## Your instructions
Every line below that has the string "will" needs to be copied.

----- Records supplied

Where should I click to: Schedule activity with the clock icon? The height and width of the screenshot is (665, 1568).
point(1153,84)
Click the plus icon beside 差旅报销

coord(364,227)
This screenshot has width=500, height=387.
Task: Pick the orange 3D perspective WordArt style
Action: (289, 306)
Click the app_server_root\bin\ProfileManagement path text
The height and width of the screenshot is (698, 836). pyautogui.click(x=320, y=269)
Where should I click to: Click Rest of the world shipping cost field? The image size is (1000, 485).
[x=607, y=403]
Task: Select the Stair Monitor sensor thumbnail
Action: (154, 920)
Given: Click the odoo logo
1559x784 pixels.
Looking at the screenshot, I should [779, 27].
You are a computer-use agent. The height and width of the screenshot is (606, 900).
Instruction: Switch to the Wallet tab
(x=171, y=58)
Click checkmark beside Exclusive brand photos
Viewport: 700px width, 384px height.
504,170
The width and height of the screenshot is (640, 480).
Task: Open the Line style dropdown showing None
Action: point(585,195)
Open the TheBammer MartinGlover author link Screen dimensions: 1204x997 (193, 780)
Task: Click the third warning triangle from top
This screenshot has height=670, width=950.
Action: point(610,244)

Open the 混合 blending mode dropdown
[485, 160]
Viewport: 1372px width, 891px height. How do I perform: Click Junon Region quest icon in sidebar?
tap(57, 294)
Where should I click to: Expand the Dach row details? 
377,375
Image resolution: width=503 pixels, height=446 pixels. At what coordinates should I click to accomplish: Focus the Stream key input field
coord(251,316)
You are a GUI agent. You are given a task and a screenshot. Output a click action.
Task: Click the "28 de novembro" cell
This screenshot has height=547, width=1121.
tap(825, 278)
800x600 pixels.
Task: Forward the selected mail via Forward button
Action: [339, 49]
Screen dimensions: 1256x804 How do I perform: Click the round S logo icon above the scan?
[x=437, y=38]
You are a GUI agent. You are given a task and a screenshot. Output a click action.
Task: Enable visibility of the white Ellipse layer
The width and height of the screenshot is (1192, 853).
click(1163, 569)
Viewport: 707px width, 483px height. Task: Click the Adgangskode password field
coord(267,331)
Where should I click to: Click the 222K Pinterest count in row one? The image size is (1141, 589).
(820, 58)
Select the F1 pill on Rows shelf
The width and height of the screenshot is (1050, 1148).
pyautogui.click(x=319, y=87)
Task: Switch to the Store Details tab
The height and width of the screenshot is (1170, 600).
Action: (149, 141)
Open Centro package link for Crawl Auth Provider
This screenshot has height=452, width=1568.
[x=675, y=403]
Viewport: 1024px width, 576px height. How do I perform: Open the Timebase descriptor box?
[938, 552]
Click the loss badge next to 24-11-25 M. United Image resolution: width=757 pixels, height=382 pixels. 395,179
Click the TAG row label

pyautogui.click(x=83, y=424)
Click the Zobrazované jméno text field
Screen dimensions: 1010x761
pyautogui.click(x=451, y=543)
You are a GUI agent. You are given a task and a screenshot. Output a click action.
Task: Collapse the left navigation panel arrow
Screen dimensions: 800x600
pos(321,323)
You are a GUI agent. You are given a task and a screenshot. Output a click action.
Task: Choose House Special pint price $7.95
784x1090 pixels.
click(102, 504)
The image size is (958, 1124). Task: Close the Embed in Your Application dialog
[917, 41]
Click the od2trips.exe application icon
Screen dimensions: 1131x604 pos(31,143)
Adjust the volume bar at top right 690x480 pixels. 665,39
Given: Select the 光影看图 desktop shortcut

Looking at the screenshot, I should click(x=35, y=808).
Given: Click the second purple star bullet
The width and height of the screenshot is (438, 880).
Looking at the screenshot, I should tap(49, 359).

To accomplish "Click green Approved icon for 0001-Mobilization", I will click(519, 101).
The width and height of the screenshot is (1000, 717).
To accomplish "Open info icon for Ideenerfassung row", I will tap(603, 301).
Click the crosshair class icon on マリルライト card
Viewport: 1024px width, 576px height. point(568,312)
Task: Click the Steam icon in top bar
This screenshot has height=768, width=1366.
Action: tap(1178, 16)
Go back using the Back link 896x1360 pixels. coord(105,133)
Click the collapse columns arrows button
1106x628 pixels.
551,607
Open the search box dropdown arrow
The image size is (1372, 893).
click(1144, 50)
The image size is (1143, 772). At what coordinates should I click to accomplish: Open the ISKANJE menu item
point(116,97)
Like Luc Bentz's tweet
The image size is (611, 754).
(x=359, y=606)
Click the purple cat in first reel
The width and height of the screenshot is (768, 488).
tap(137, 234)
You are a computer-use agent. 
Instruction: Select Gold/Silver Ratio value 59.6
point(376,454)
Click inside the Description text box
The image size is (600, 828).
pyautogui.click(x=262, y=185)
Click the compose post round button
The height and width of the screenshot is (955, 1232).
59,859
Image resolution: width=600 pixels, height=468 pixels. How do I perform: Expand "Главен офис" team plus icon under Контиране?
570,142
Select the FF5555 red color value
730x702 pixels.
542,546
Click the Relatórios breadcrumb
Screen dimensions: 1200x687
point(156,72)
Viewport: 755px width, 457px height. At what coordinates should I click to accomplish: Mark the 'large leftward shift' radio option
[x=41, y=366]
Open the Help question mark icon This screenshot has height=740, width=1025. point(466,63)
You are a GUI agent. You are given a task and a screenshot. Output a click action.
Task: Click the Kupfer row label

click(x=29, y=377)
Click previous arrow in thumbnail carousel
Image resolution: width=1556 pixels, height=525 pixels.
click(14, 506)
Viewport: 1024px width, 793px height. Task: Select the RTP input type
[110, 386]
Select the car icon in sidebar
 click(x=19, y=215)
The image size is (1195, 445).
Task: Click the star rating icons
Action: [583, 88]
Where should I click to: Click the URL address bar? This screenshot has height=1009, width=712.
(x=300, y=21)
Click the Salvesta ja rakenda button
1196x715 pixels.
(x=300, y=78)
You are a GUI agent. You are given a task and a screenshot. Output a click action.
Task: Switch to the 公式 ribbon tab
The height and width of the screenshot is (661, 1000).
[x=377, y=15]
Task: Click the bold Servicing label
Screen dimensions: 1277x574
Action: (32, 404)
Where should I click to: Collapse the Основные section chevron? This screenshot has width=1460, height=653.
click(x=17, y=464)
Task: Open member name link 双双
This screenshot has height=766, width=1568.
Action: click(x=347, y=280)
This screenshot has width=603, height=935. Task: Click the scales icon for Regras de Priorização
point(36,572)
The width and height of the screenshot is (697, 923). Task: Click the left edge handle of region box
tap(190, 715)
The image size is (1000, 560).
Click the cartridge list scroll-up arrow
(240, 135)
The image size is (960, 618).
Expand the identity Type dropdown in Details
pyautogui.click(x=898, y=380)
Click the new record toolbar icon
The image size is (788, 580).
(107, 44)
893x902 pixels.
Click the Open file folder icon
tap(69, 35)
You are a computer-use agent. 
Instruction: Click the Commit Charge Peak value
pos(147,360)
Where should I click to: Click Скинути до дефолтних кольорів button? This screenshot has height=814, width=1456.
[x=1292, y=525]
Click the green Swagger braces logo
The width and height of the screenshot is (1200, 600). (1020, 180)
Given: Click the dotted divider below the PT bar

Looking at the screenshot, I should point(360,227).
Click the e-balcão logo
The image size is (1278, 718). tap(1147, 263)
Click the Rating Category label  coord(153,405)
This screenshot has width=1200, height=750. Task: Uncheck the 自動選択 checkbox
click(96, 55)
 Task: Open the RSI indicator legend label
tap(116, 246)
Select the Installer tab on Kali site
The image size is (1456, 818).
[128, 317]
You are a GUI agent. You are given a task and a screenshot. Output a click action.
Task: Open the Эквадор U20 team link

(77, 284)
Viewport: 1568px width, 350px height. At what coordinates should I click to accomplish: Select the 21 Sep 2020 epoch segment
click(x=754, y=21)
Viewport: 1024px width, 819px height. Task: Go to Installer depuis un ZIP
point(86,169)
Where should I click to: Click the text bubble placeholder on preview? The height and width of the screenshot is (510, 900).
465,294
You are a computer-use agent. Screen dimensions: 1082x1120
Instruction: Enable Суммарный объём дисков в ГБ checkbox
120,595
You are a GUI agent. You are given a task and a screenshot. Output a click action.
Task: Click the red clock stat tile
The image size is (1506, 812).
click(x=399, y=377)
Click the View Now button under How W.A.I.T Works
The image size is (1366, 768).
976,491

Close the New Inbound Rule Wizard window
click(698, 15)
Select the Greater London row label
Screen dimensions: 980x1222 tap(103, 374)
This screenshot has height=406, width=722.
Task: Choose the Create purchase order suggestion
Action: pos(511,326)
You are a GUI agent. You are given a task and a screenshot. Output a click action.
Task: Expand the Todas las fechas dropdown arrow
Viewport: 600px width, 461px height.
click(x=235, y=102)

----------

## Response
To accomplish "Click green Approved icon for 0001-Mobilization", I will click(519, 101).
To accomplish "Open info icon for Ideenerfassung row", I will tap(603, 301).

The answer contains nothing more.